Припомним разговор мой с братом в 1872 году тотчас после моей операции, разговор, кончившийся восклицанием о палевом бальном платье. Напрасно старался я в то время указывать на возможность повторения несказанного горя, испытанного братом по случаю выхода замуж старшей дочери того же семейства; опасениям моим пришлось в скорости осуществиться.

Вначале 1873 года я узнал, до какой степени брат убит выходом замуж второй красавицы дочери, которою он увлекся до того, что в качестве жениха оставил в руках отца ее на ее имя векселей на 200 тысяч, представляющих всю ценность его имения. Последнее обстоятельство заставило меня обратиться ко главе семейства с письмом приблизительно такого содержания: «конечно, никто не изумится, что жених передает все свое состояние будущей своей супруге, чтобы разом раскрыть карты своих будущих к ней отношений; но как вам неугодно было причислить брата моего к своему семейству, то последнее обстоятельство меняет все дело. Я бы и в настоящем случае воздержался от всякого суждения, если бы в качестве опекуна не был обязан блюсти интересы рода Шеншиных и убежден, что безденежные векселя эти будут возвращены по принадлежности, как вещественные доказательства неудачной попытки несчастного брата».

####################

*ЗАДАНИЯ*
1. На какую сумму векселей брат, согласно отрывку о его сватовстве, оставил в руках отца невесты?
2. Верните дословно фрагмент выбранного текста от слов "Припомним разговор мой" до слов "в скорости осуществиться." включительно.
Отвечайте, опираясь только на приведённый текст.

####################

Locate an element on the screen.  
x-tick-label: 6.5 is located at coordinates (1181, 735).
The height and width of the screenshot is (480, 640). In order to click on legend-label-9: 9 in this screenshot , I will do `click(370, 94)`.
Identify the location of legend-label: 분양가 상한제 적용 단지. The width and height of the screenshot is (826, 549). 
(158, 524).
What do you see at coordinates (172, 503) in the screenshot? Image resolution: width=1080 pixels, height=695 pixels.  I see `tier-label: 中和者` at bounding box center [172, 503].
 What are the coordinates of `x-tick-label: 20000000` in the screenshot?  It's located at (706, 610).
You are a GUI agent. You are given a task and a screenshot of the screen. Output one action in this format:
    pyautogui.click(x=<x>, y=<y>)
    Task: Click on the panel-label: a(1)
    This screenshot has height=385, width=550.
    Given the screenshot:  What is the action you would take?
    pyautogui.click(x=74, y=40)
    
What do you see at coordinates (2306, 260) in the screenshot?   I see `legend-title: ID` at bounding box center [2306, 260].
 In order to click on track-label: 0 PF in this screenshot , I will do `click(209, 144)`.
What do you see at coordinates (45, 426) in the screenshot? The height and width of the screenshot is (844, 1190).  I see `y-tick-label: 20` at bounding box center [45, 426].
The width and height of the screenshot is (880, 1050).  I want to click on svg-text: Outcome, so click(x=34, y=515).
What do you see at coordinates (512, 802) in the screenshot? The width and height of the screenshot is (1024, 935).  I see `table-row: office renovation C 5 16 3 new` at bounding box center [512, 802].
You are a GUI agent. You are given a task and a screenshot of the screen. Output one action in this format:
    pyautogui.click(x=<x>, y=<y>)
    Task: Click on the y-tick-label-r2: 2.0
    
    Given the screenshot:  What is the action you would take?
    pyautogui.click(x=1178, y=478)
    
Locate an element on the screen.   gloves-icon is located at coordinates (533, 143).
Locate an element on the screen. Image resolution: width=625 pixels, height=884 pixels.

####################

*ОТВЕТЫ К ЗАДАНИЯМ*
1. На 200 тысяч.

2.
Припомним разговор мой с братом в 1872 году тотчас после моей операции, разговор, кончившийся восклицанием о палевом бальном платье. Напрасно старался я в то время указывать на возможность повторения несказанного горя, испытанного братом по случаю выхода замуж старшей дочери того же семейства; опасениям моим пришлось в скорости осуществиться.